Assessment and Validation of EMT-Related Gene Signature

Receiver operating characteristic curve was performed to qualify the discrimination of the signature by measuring the area under the curve (AUC). ROC curve was plotted with R package “survivalROC” (Heagerty et al., 2000). Kaplan-Meier curve combined with a log-rank test for OS was performed to evaluate the predictive value of the signature by using the R package “survival” (Therneau and Grambsch, 2000; Therneau, 2020). Univariate and multivariate Cox regression were performed to identify whether risk score was an independent prognostic factor for OS. To validate the signature, the same methods were performed in the external validation cohort GSE62254.

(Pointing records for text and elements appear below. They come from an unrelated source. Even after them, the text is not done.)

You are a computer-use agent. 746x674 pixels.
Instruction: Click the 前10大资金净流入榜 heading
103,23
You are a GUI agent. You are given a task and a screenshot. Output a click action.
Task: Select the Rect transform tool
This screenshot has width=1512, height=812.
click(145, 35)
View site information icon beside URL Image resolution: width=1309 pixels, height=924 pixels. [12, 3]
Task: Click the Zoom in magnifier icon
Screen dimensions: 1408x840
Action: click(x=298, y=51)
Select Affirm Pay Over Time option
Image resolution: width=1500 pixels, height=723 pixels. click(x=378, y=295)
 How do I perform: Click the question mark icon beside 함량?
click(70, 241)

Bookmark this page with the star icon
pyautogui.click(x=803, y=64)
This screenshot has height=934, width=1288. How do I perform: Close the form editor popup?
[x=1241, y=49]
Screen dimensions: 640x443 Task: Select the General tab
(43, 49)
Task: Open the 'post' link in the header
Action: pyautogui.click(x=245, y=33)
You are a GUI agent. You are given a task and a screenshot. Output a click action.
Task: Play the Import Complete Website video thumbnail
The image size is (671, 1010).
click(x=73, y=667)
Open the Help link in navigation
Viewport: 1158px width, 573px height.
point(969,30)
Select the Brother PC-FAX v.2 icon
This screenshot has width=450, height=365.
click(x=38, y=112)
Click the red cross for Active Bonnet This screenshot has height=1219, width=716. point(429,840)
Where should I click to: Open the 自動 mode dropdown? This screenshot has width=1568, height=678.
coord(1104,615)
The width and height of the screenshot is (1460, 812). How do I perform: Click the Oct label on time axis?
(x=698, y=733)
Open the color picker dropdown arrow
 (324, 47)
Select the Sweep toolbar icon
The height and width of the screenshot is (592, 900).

Correlation Between the Signature and Clinical Characteristics

To investigate the predictive ability of the prognostic signature in different clinical characteristics, all the patients were divided into subgroups according to age, gender, TNM stage, T stage, N stage, M stage and LNR. Survival analysis and investigation of risk score were performed in each subgroups. The relationship between risk levels and clinical characteristics was measured using chi-square test.

Public Database Mining of Genes in EMT-Related Gene Signature

Oncomine4 was used to investigate the expression profile of the EMT-related gene in GC (Rhodes et al., 2007). The genomic alterations and co-expressed genes of the EMT-related gene were explored by using cBioportal5 (Gao et al., 2013). We used The Human Protein Atlas6 to study the expression profile of the EMT-related gene at a translational level (Uhlen et al., 2005, 2017). The networks between EMT-related genes and transcription factors (TFs) or miRNAs were predicted by NetworkAnalyst7 and drawn with Cytoscape 3.7.0 (Shannon et al., 2003; Lachmann et al., 2010; Hsu et al., 2014; Zhou et al., 2019). The prediction of TFs was based on ChEA database while the data of miRNAs prediction was collected from miRTarBase via NetworkAnalyst platform. Co-expressed genes with a Spearman correlation ≥ 0.4 or < −0.4 were submitted to Kyoto Encyclopedia of Genes and Genomes (KEGG) enrichment analysis by using R package “clusterProfiler” with a p-value < 0.05 and a q-value < 0.05 (Kanehisa and Goto, 2000; Yu et al., 2012). The enrichment analysis was visualized by R package “enrichplot” (Yu, 2019).

Cell Culture

The human GC cell lines AGS and NCI-N87 and the human normal gastric mucosal cell line GES-1 were obtained from the Cell Bank of the Chinese Academy of Sciences (Shanghai, China). The human GC cell lines Hs-746T and SNU-719 were purchased from Procell (Wuhan, China). The human GC cell line SNU-5 was obtained from ATCC. Cells were cultured in RPMI-1640 medium (Gibco, Grand Island, NY, United States) supplemented with 10% fetal bovine serum (FBS) (NBCS) (PAA Laboratories, Inc., Pasching, Austria) at 37°C in an atmosphere of 5% CO2.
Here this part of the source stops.